Zhang was considered a talent in his own right. In 1950, the MFA thought it acquired its first Zhang artwork, a painting of mountain peaks. Three years later, Zhang, who had left China in 1948 as Communists took over (he would live in Japan, Brazil, California, and Taiwan), visited the MFA and declared the painting a forgery. “Insisting that a museum of the MFA’s stature must have an authentic Zhang,” a wall text explains, he gave the museum his striking ink painting Mount Emei of Sichuan (1953) to take its place.
At the center of the five-foot-tall scene, a massive mountain rises from a misty valley. People trod a path through an evergreen forest in the foreground toward a house. Above the mountain, hills and rivers meander toward the horizon. Zhang excelled at Chinese painting’s traditional expressive improvisational-feeling brushwork, which he deploys here to evoke the thrill of standing at the foot of an awesome peak.

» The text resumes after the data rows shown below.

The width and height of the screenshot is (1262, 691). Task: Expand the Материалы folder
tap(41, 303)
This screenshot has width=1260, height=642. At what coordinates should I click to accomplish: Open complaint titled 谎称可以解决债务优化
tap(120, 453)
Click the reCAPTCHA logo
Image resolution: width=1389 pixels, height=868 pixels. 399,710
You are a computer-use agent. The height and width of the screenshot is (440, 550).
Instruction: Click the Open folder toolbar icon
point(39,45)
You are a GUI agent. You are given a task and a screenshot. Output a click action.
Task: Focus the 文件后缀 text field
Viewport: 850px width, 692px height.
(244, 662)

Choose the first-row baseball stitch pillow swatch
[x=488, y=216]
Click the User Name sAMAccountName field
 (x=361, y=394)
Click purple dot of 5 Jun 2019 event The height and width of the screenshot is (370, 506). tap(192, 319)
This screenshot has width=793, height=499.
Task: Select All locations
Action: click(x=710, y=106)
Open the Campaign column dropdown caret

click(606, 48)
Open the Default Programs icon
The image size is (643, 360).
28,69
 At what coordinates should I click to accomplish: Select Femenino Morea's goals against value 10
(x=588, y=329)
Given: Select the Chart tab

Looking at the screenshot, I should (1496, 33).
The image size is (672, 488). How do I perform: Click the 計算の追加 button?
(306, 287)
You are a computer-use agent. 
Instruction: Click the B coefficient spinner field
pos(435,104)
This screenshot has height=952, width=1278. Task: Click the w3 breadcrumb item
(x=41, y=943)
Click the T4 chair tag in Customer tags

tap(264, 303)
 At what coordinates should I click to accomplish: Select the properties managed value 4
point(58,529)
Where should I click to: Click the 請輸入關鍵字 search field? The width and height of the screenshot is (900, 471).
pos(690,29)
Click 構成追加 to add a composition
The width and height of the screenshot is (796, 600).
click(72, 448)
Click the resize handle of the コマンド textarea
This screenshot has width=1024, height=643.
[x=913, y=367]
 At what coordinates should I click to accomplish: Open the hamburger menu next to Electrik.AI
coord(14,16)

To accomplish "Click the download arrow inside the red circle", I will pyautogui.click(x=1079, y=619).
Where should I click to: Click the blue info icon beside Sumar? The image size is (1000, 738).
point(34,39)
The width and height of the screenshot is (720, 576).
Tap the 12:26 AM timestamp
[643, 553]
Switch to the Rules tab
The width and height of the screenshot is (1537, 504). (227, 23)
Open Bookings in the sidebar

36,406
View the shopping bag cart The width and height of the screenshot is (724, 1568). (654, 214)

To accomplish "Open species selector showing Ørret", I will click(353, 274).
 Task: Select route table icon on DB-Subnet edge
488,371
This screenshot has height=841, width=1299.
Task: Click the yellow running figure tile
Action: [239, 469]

In 1958, the MFA bought Wugoucheng Bodhisattva, purported to be a 6th-century ink painting, directly from Zhang. It is a lopsided scene, with a large, serious fellow sitting in a pavilion at the right, two little women standing at left, and a figure flying down out of the sky. Rumors began circulating in the 1960s that Zhang was involved in funny business, so though the painting looks old — big tears, murky patina — MFA staff now believe it was actually made by Zhang, based on the composition of one of his favorite Dunhuang cave murals.
The exhibit offers a handful of Zhang originals and some works that came from his collection, including a mountain and river landscape believed to date to 1499, and landscapes that may or may not be authentic and so may or may not date to the start of the 18th century.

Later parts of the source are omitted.